Lactose intolerance is non-allergic and does not involve the immune system. It stems from varying levels of deficiency of the enzyme ‘lactase’, leading to the reduced ability to digest lactose, the primary sugar naturally present in cow’s milk. Lactose intolerance arises when the lactose that is not absorbed in the intestine results in gastrointestinal symptoms. There are tests which can assist with diagnosis, which should be made by medical professionals suitably qualified to deal with food hypersensitivities.
There is a misconception that lactose intolerant sufferers should avoid all dairy foods – but in fact that tends not to be the case. An Opinion from the European Food Safety Authority (EFSA) issued last year says that the vast majority of people with lactose maldigestion can tolerate up to 12g of lactose as a single test dose with no or minor symptoms; and that higher doses may be tolerated if distributed throughout the day. The Opinion also acknowledges the variation in individual tolerances.
The lactose content of most cheeses is considerably lower than milk. Cheddar cheese contains only 0.1g of lactose per 100 gram serving. The lactose content of whole milk is 4.5g / 100 g, with a relatively similar content for semi skimmed and skimmed milk. ESFA also issued a positive opinion regarding the relationship between live yogurt cultures in yogurt and improved lactose digestion in individuals with lactose maldigestion.
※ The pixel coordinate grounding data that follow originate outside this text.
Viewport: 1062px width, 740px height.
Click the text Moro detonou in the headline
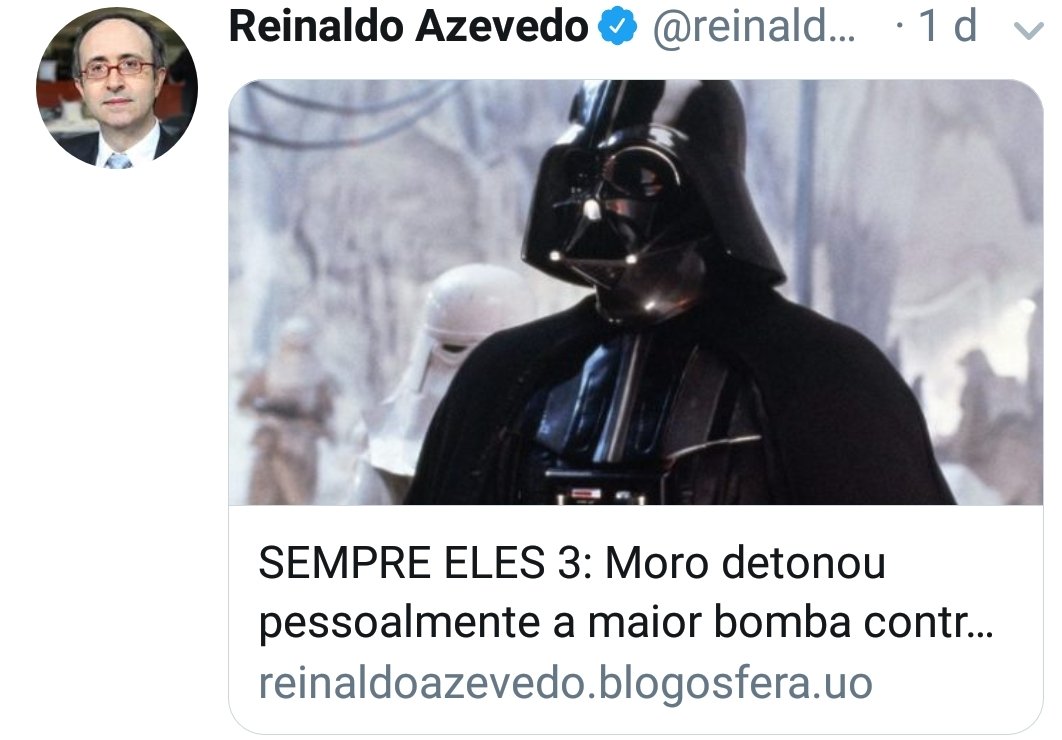[x=745, y=563]
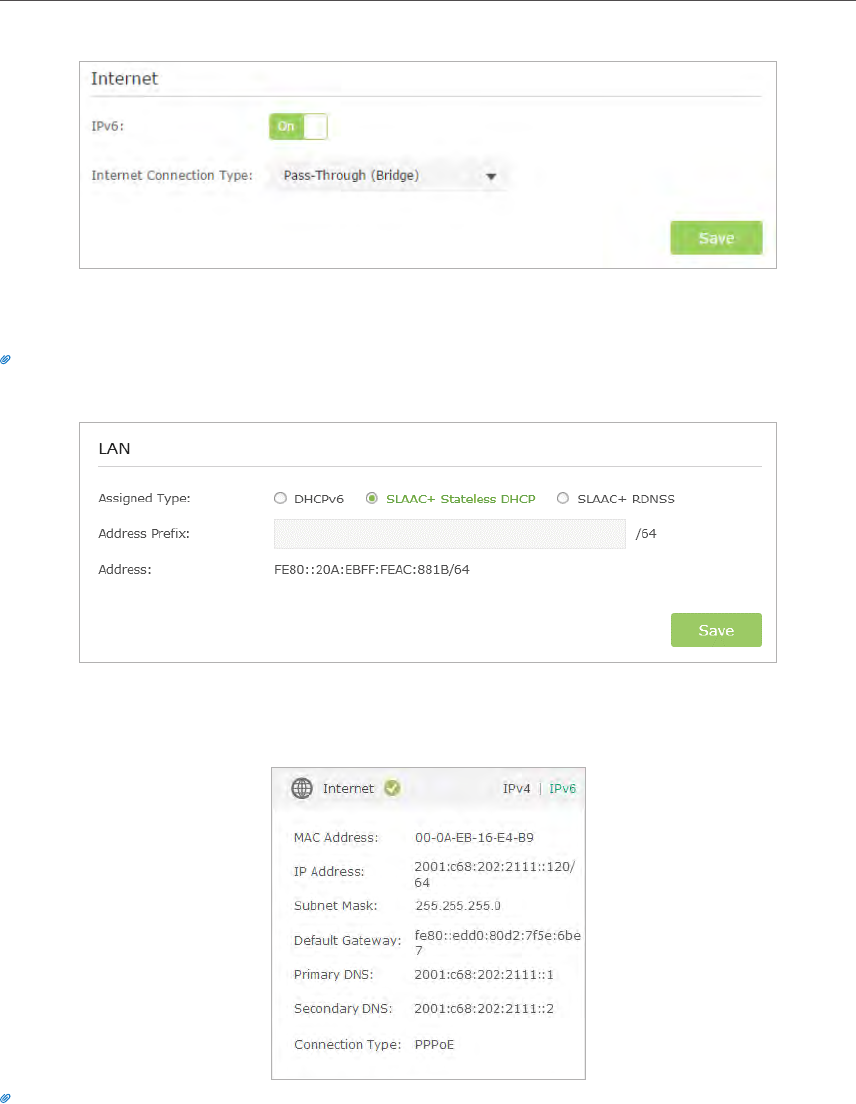Click the upper blue paperclip note icon
This screenshot has width=856, height=1104.
tap(6, 360)
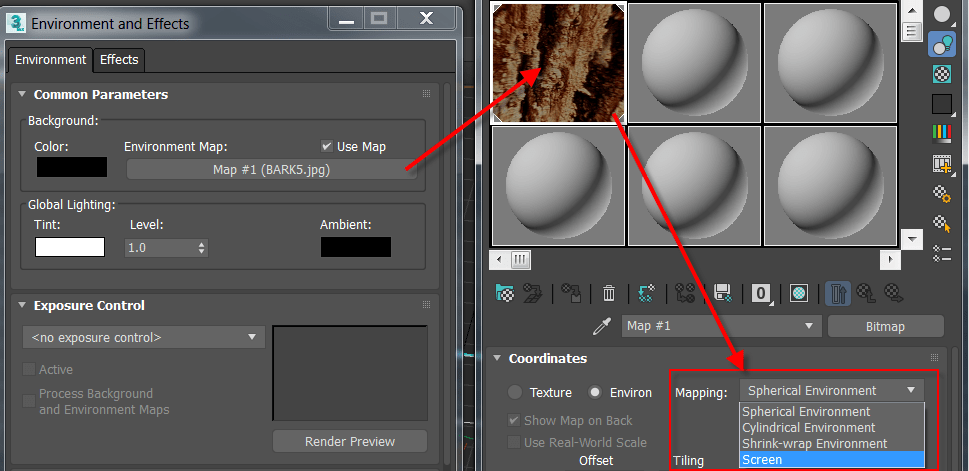This screenshot has width=969, height=471.
Task: Click the Put to Library save icon
Action: point(722,292)
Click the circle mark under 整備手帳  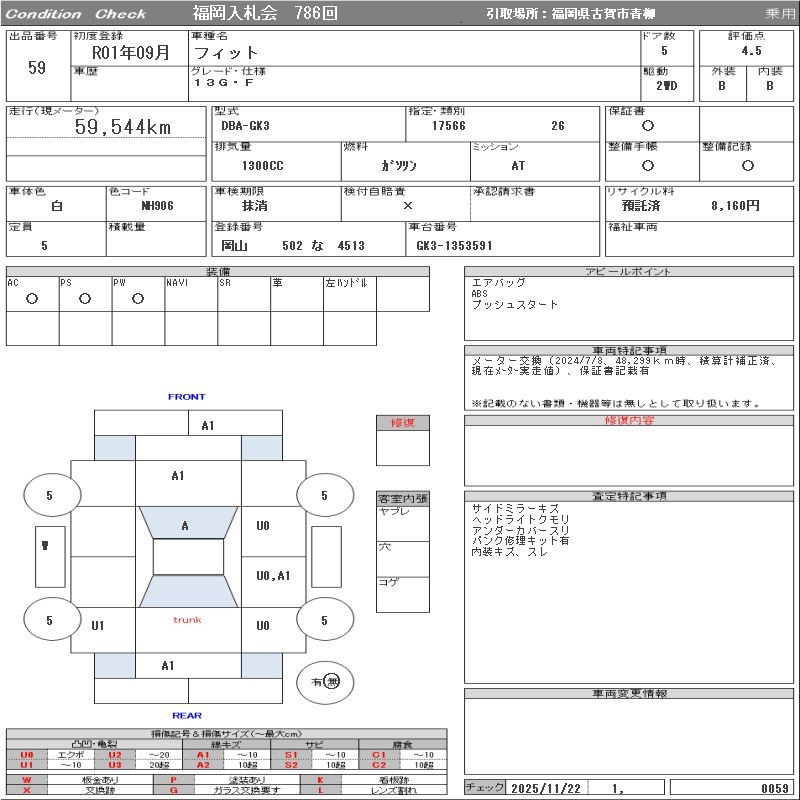(x=648, y=165)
Therefore when a person is professionally tested and diagnosed with lactose malabsorption/ intolerance, it is important from a dietetic perspective to determine the level of dairy foods that can be tolerated without discomfort. Professional advice, including the spacing of dairy intake throughout the day whilst recognising the lower lactose content of many cheeses and the possible increased tolerance of some yogurts, may help to manage lactose intolerance whilst ensuring that nutritional adequacy is not compromised.